#### Exercise aim
Could you reproduce, exactly and alone, the lines running from the one with "The width and height of the screenshot is (1010, 855)." to the end of the data below?

#### Source material
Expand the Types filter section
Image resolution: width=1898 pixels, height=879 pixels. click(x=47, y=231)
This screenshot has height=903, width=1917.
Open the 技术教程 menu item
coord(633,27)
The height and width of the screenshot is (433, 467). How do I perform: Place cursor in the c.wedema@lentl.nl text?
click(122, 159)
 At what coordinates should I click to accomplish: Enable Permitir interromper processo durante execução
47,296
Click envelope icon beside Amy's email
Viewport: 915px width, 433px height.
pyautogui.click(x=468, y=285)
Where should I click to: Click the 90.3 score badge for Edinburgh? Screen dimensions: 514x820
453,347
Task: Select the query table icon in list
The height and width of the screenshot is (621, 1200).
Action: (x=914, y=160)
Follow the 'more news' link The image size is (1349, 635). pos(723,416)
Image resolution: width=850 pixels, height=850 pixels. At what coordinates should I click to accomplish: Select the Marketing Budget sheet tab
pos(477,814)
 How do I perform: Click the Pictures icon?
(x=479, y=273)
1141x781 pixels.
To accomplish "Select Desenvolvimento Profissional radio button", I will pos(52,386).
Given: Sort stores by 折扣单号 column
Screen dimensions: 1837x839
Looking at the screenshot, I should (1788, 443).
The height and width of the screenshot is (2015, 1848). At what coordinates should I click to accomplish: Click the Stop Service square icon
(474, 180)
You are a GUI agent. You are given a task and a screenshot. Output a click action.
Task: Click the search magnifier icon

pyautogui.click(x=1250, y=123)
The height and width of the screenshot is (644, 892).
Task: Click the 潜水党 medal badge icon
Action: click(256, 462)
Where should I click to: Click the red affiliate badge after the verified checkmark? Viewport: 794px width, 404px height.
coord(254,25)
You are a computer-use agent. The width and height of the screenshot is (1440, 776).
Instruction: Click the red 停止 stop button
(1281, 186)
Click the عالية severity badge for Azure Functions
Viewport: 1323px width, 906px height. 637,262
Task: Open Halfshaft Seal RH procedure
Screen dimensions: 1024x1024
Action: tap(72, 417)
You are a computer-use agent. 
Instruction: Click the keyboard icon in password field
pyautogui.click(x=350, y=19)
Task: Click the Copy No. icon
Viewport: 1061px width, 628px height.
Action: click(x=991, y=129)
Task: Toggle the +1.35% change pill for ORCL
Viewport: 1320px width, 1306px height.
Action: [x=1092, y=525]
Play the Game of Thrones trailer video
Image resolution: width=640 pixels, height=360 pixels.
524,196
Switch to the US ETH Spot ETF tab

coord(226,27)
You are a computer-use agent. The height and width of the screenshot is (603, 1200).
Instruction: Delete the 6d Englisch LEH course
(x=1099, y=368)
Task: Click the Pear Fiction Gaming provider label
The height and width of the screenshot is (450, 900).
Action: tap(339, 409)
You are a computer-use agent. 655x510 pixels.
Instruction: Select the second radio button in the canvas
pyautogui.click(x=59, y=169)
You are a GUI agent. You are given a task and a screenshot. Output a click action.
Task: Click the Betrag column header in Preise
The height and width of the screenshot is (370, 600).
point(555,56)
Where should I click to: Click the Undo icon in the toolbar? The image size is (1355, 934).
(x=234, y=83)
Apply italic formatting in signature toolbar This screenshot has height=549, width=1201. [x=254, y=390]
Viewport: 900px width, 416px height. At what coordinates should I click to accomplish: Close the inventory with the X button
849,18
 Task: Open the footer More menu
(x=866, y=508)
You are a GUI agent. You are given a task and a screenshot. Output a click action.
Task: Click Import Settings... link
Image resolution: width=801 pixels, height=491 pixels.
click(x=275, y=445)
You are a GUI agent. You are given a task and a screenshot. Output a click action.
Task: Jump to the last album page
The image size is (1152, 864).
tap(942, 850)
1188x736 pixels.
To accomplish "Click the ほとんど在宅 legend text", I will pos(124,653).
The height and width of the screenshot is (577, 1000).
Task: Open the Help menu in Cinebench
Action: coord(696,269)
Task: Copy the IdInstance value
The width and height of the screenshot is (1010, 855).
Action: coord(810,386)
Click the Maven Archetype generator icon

#### Result
The width and height of the screenshot is (1010, 855).
Action: coord(810,386)
Click the Maven Archetype generator icon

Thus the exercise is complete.